• **GOAL OF THE EXERCISE**: Every record below is to be retyped exactly, with any pictures left out.

• **INFORMATION PROVIDED**:
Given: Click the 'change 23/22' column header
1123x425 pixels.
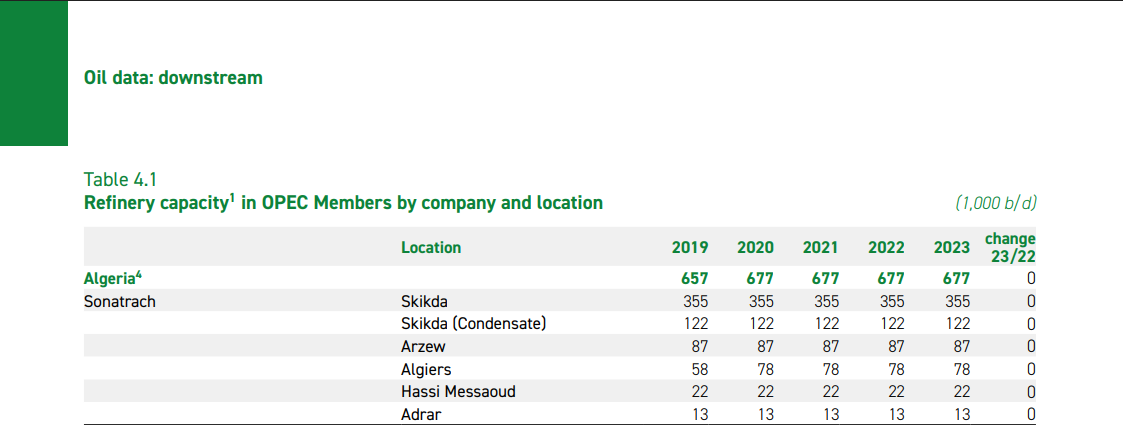Looking at the screenshot, I should 1009,247.
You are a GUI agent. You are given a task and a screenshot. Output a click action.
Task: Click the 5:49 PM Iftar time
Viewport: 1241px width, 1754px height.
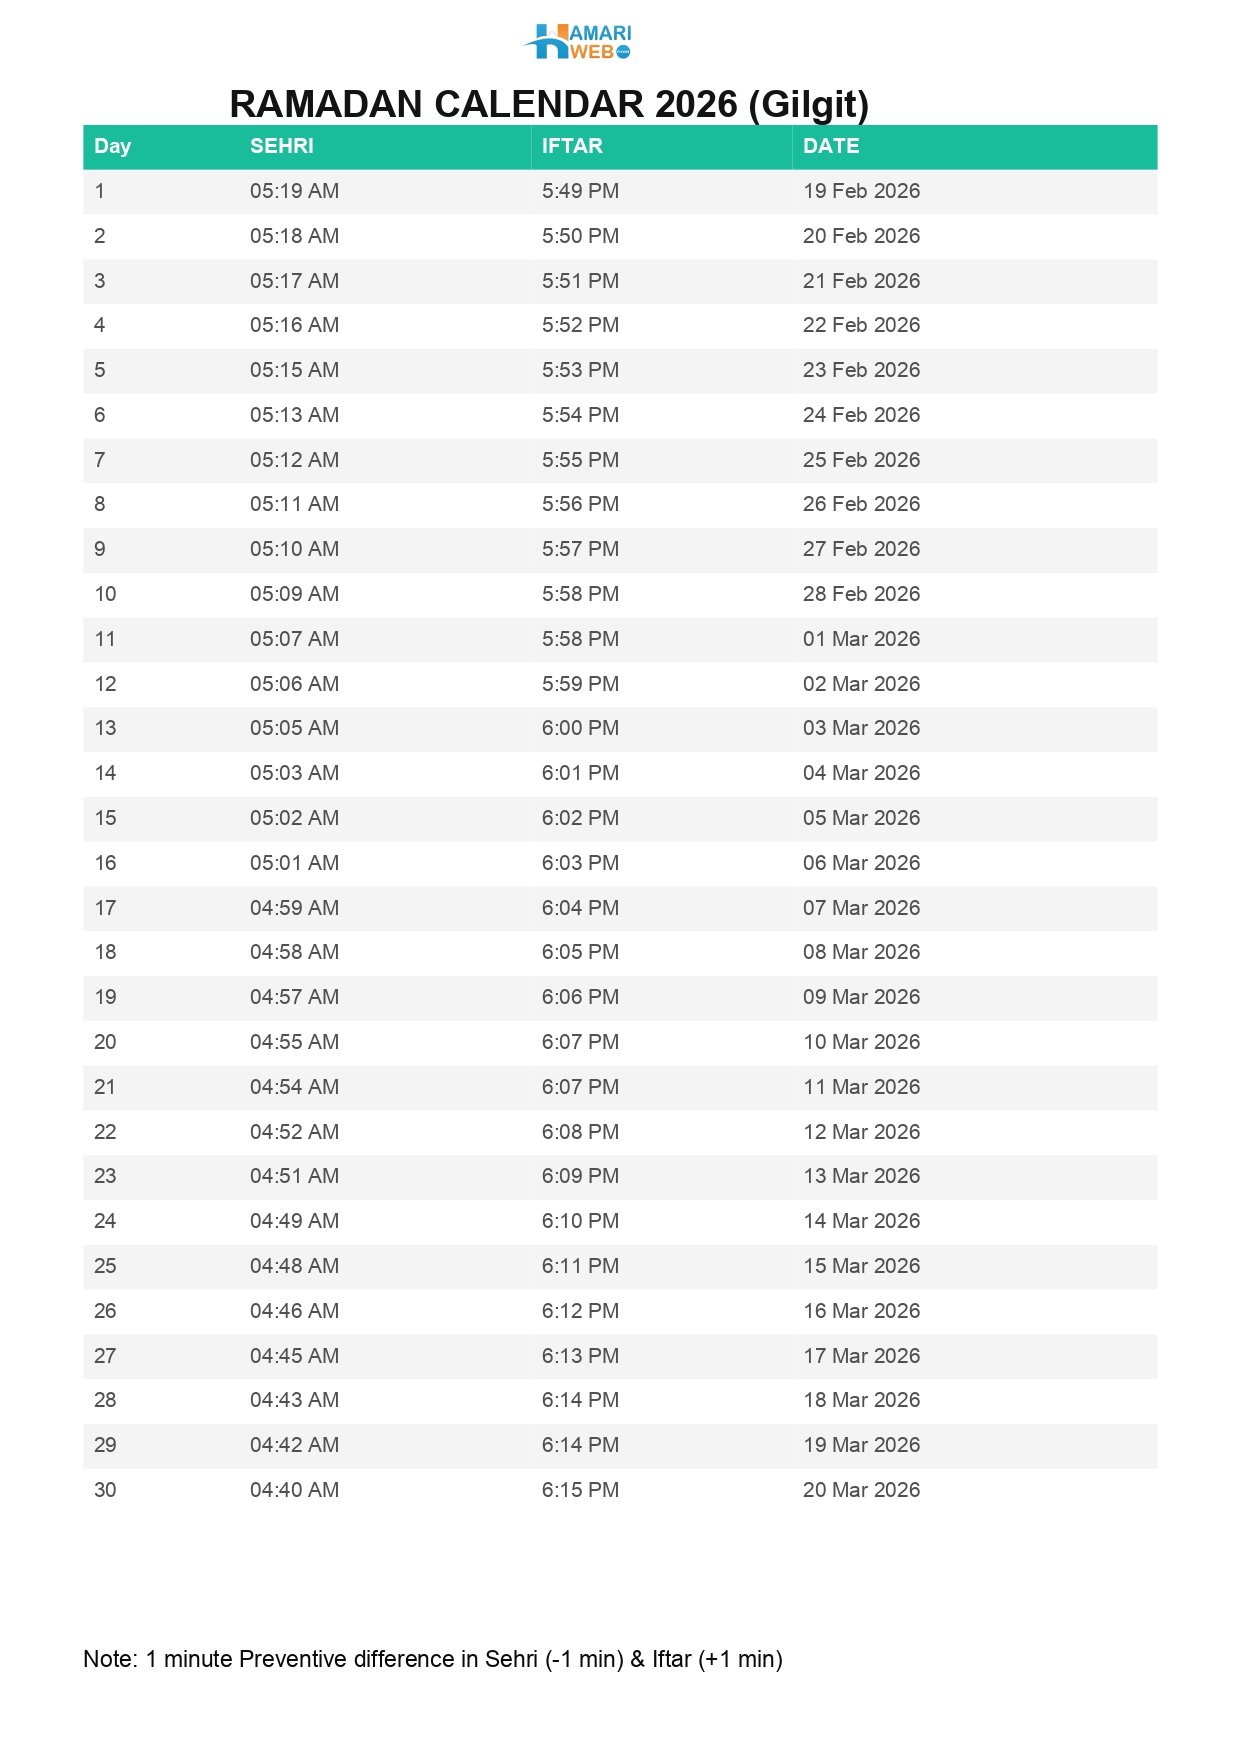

• **ANSWER SECTION**:
Given: Click the 'change 23/22' column header
1123x425 pixels.
Looking at the screenshot, I should 1009,247.
You are a GUI agent. You are given a task and a screenshot. Output a click action.
Task: Click the 5:49 PM Iftar time
Viewport: 1241px width, 1754px height.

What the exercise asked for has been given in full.